WHAT YOU SHOULD DO:
Copy all lines holding the word "computer" from the entries.

++++ RECORDS PROVIDED ++++

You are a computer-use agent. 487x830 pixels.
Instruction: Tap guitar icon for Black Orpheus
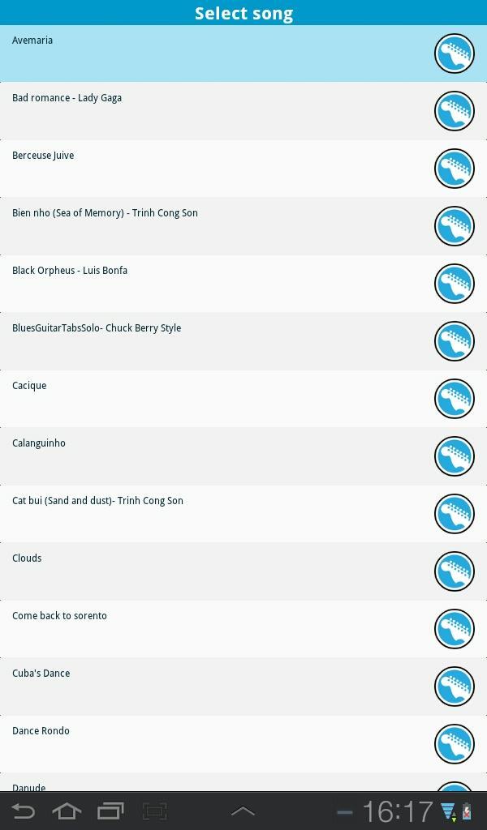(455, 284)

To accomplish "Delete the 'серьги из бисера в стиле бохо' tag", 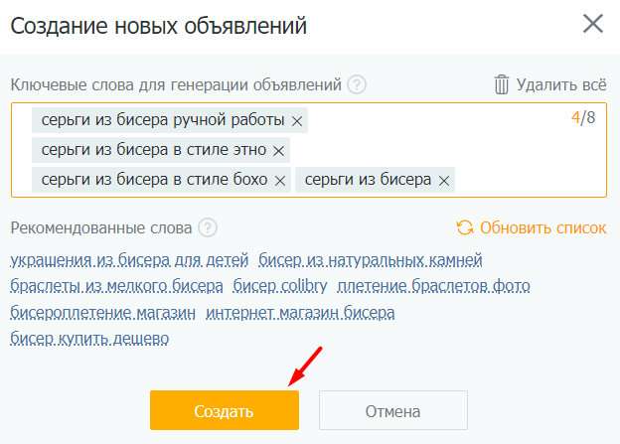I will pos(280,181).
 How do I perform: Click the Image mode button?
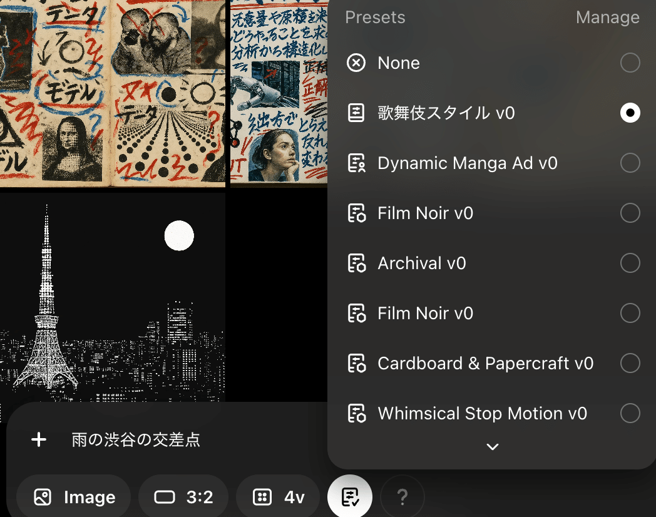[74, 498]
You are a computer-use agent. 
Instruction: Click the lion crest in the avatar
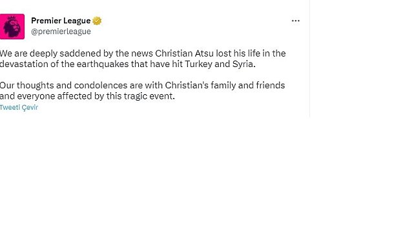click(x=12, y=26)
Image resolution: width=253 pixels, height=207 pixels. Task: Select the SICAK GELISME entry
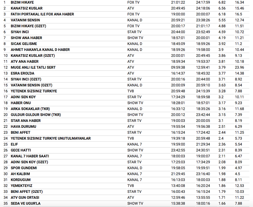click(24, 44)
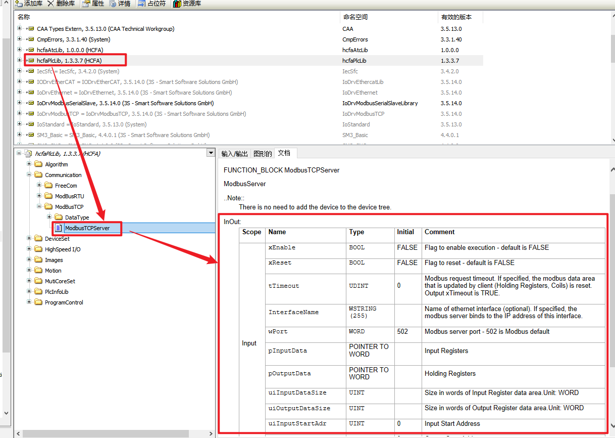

++++
++++ RECORDS PROVIDED ++++

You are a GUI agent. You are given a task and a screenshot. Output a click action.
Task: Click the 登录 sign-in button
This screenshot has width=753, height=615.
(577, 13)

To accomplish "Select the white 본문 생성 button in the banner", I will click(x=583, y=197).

++++

OUTPUT FOR THIS EXERCISE:
You are a computer-use agent. 487x830 pixels.
You are a computer-use agent. 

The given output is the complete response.